__Problem requirements__:
All the lines below need to be transcribed exactly. Pictures get left out.

--- Data to process Enclosed Below ---

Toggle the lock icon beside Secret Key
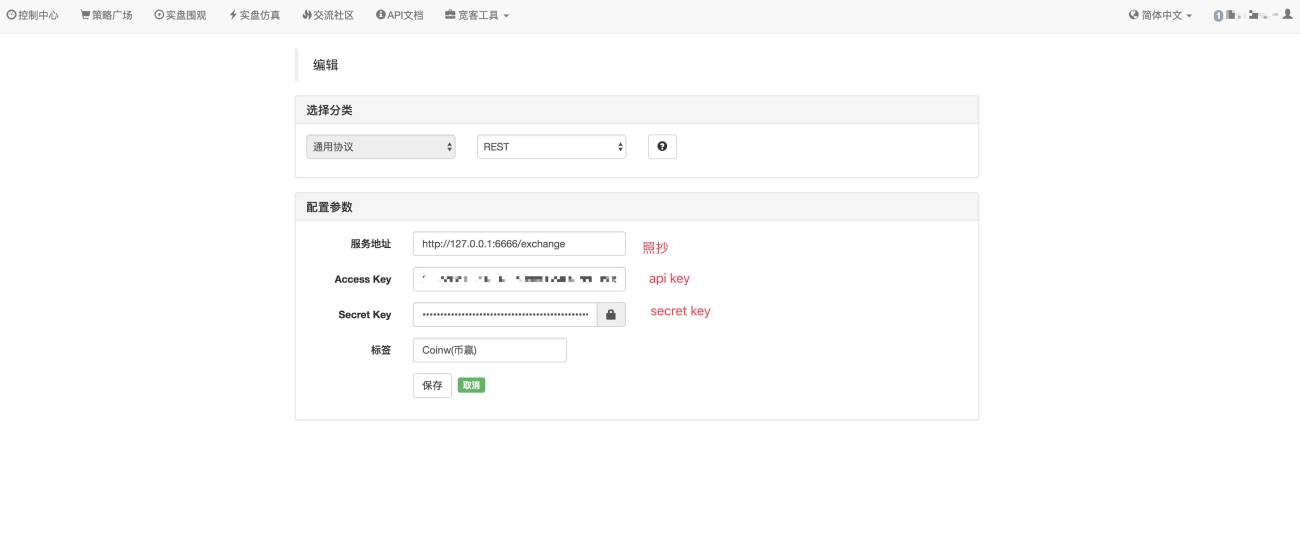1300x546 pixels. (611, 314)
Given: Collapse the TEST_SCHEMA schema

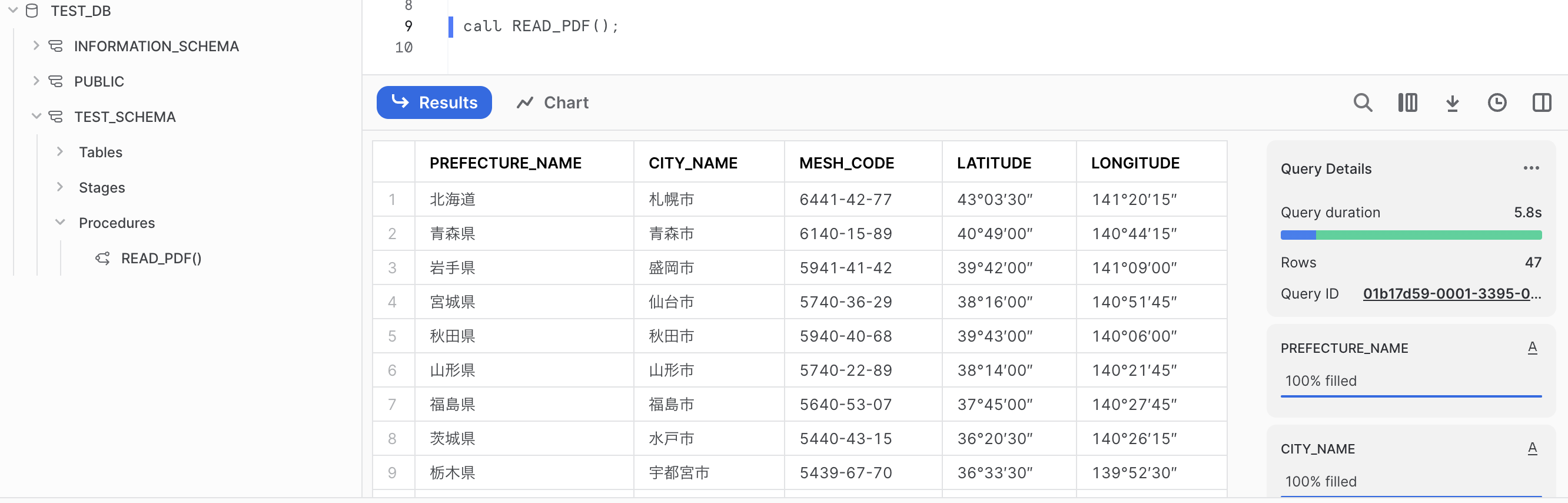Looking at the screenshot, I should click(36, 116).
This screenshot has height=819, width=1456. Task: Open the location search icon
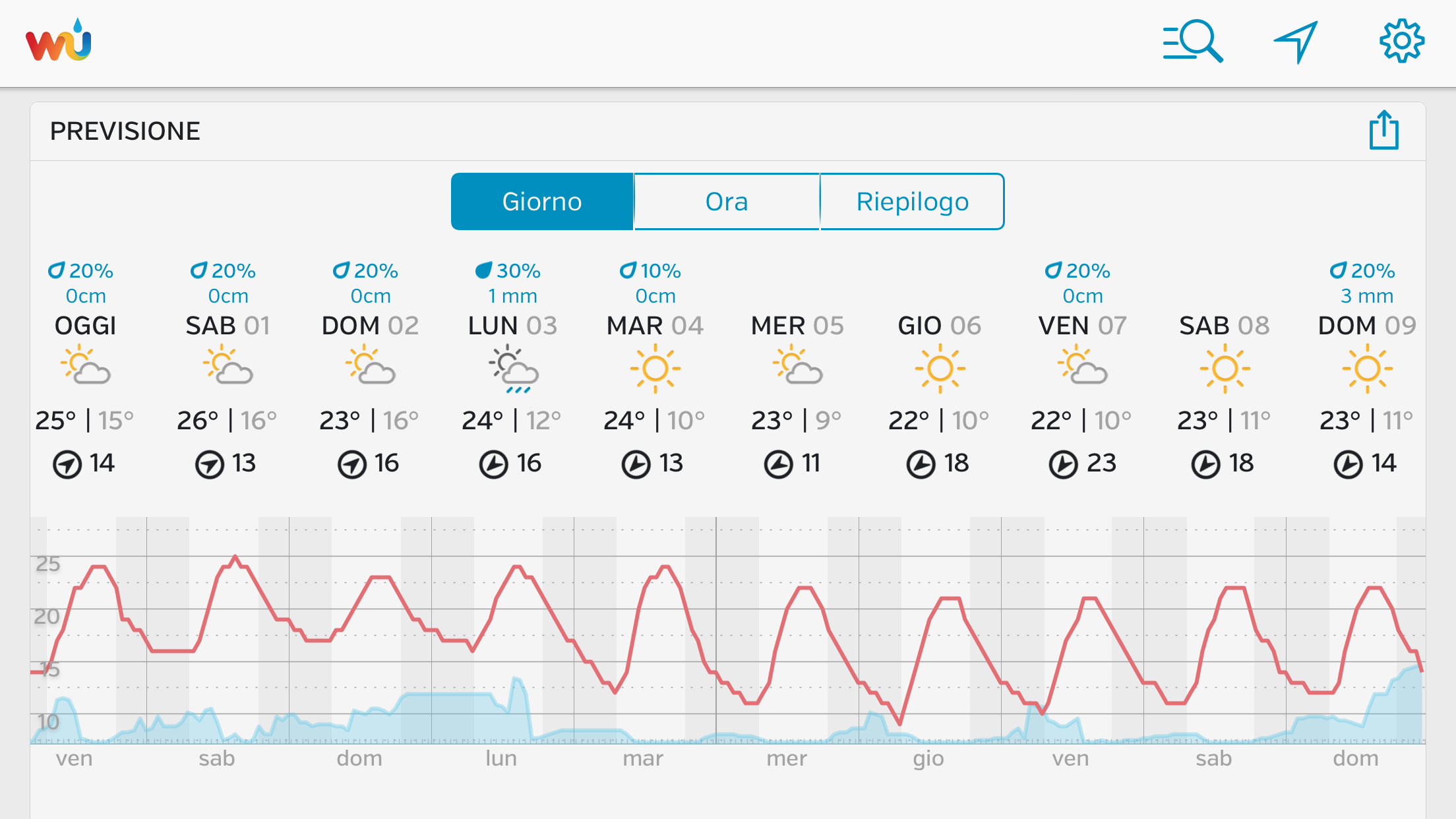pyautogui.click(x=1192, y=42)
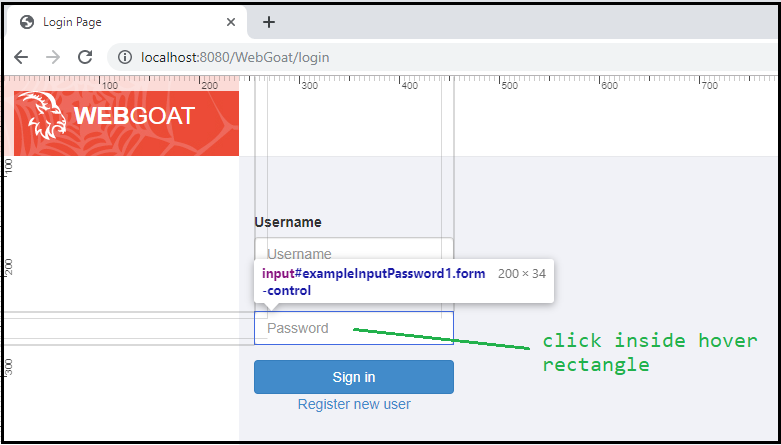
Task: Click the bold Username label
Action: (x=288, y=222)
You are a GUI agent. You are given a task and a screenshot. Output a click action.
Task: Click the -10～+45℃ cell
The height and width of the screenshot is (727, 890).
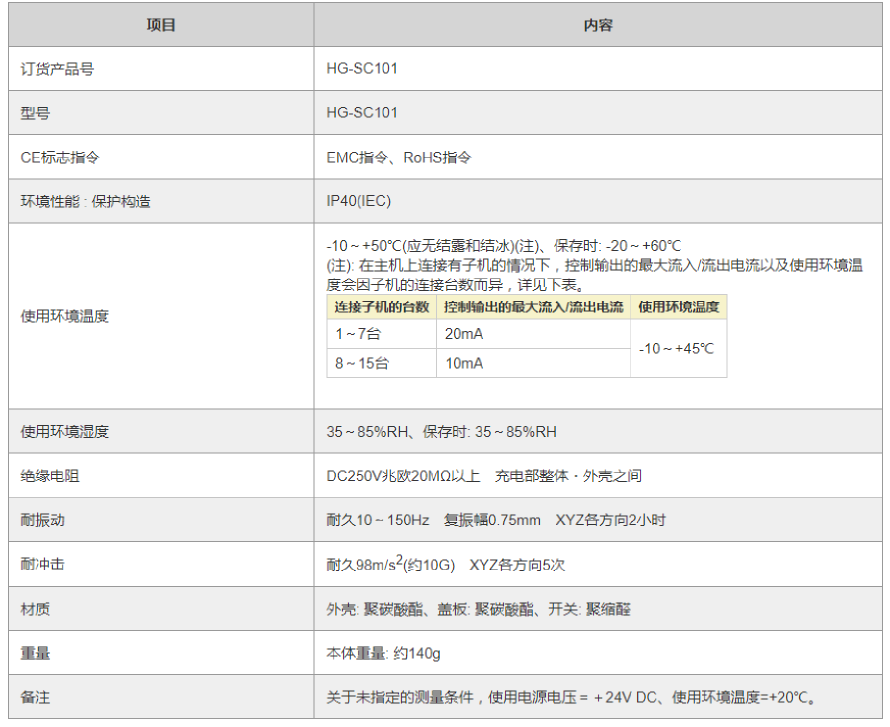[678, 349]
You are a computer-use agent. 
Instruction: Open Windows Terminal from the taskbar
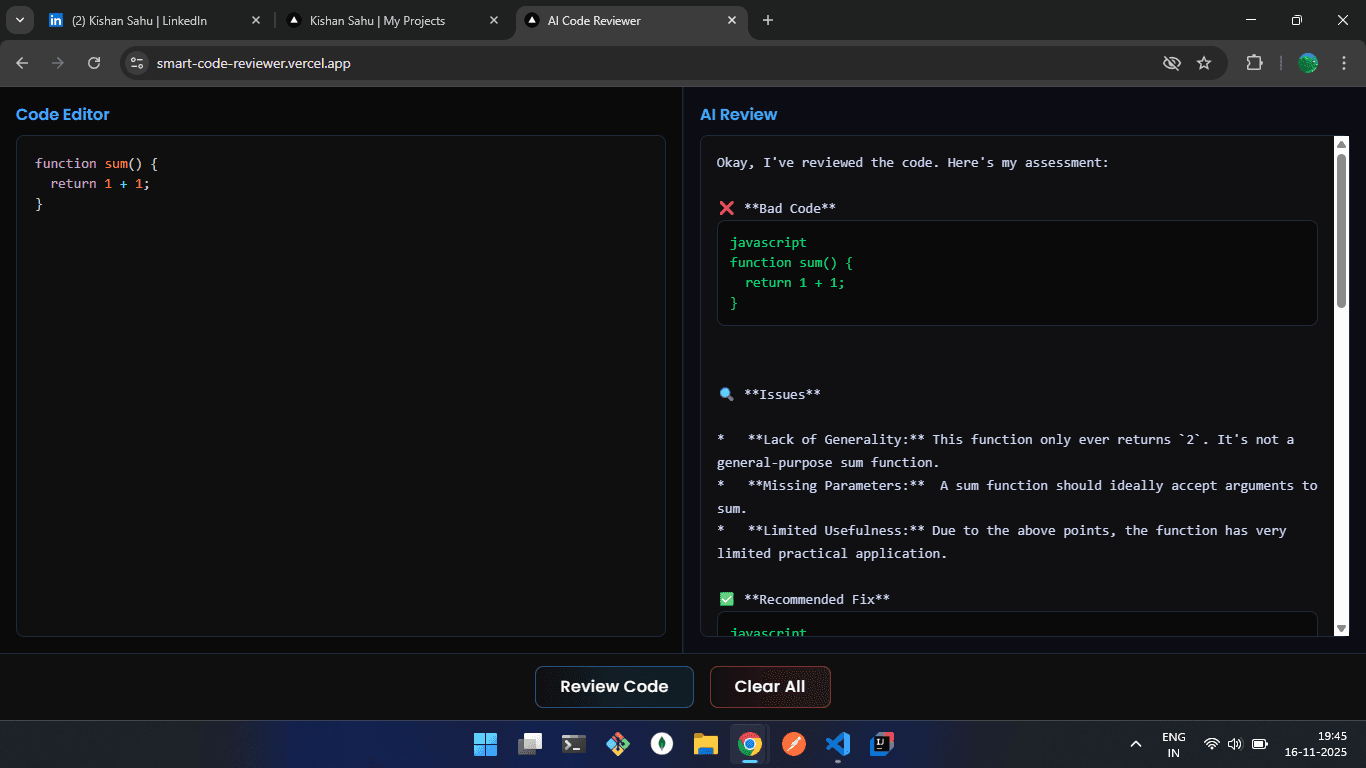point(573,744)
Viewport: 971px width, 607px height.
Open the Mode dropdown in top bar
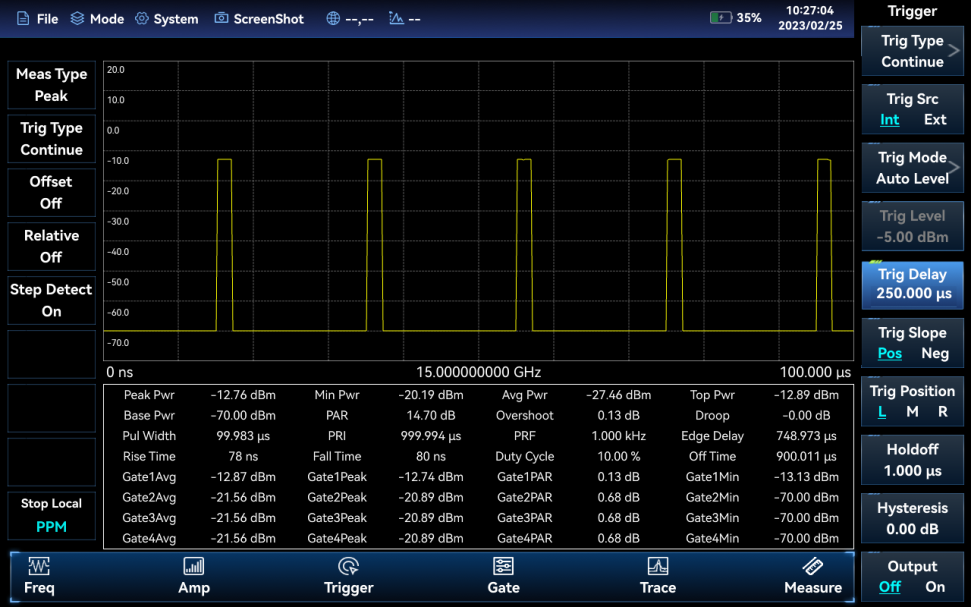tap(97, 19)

--- End of Enclosed Data to process ---

__Response to this exercise__:
Toggle the lock icon beside Secret Key
1300x546 pixels. (611, 314)
Given: Collapse the TEST_SCHEMA schema

Looking at the screenshot, I should click(36, 116).
This screenshot has height=819, width=1456. Task: Open the location search icon
pyautogui.click(x=1192, y=42)
Task: Click the bold Username label
Action: (x=288, y=222)
You are a GUI agent. You are given a task and a screenshot. Output a click action.
Task: Click the -10～+45℃ cell
The height and width of the screenshot is (727, 890).
[678, 349]
You are a computer-use agent. 
Instruction: Open Windows Terminal from the taskbar
point(573,744)
Viewport: 971px width, 607px height.
Open the Mode dropdown in top bar
tap(97, 19)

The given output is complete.